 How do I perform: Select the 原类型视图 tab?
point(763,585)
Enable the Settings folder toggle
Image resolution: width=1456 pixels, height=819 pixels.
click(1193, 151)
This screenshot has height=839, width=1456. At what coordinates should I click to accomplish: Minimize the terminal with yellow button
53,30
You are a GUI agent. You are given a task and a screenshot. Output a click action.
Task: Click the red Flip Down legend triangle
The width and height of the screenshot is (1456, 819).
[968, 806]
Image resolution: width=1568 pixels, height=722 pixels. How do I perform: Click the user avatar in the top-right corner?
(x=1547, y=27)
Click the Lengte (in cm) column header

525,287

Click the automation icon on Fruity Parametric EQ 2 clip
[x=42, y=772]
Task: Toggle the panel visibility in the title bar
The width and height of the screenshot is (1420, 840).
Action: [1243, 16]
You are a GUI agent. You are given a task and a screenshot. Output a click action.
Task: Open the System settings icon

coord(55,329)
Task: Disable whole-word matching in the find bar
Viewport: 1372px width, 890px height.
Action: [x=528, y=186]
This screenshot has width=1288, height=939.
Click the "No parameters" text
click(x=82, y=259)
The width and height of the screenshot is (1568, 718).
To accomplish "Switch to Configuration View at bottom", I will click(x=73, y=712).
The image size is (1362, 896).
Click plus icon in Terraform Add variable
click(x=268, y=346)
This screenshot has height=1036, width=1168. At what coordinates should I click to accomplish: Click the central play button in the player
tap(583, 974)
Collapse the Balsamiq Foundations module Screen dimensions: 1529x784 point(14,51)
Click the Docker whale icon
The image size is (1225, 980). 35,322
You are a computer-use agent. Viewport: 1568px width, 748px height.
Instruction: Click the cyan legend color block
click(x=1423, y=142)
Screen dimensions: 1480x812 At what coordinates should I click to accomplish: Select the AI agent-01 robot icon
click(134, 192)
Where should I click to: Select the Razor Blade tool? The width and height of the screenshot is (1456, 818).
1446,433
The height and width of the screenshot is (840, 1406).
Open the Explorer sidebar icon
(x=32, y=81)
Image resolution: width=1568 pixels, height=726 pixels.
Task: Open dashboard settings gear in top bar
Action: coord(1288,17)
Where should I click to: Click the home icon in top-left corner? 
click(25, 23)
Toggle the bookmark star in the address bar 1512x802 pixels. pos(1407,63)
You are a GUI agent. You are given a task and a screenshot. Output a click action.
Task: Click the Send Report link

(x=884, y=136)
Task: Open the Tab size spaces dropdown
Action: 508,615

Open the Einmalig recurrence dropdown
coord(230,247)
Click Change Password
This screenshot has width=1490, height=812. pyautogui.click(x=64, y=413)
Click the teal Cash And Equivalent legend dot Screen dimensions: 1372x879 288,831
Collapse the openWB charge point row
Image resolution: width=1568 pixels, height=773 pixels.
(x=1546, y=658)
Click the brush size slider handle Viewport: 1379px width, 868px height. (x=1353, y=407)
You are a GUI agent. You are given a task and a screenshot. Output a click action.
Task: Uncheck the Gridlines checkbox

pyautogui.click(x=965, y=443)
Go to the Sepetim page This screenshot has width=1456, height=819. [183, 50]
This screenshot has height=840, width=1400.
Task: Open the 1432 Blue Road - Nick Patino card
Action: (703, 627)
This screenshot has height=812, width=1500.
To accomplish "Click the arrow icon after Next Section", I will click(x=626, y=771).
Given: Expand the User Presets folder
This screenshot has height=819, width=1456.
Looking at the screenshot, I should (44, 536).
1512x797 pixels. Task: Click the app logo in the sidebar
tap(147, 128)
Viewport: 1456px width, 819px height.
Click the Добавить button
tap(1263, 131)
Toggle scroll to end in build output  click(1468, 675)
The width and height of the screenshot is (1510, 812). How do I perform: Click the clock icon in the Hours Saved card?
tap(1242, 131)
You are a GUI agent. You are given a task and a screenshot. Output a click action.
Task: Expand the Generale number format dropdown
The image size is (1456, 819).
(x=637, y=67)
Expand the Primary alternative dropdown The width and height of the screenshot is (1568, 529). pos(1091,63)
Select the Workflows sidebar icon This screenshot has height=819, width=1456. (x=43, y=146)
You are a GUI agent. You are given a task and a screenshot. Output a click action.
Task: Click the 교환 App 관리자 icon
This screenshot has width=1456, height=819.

---

### Problem description
Copy out the lines starting at the one containing "Task: Uncheck the Gridlines checkbox" and ending with the last line of the entries. Include nothing else.

### Solution for this problem
Task: Uncheck the Gridlines checkbox

pyautogui.click(x=965, y=443)
Go to the Sepetim page This screenshot has width=1456, height=819. [183, 50]
This screenshot has height=840, width=1400.
Task: Open the 1432 Blue Road - Nick Patino card
Action: (703, 627)
This screenshot has height=812, width=1500.
To accomplish "Click the arrow icon after Next Section", I will click(x=626, y=771).
Given: Expand the User Presets folder
This screenshot has height=819, width=1456.
Looking at the screenshot, I should (44, 536).
1512x797 pixels. Task: Click the app logo in the sidebar
tap(147, 128)
Viewport: 1456px width, 819px height.
Click the Добавить button
tap(1263, 131)
Toggle scroll to end in build output  click(1468, 675)
The width and height of the screenshot is (1510, 812). How do I perform: Click the clock icon in the Hours Saved card?
tap(1242, 131)
You are a GUI agent. You are given a task and a screenshot. Output a click action.
Task: Expand the Generale number format dropdown
The image size is (1456, 819).
(x=637, y=67)
Expand the Primary alternative dropdown The width and height of the screenshot is (1568, 529). pos(1091,63)
Select the Workflows sidebar icon This screenshot has height=819, width=1456. (x=43, y=146)
You are a GUI agent. You are given a task and a screenshot. Output a click action.
Task: Click the 교환 App 관리자 icon
This screenshot has width=1456, height=819.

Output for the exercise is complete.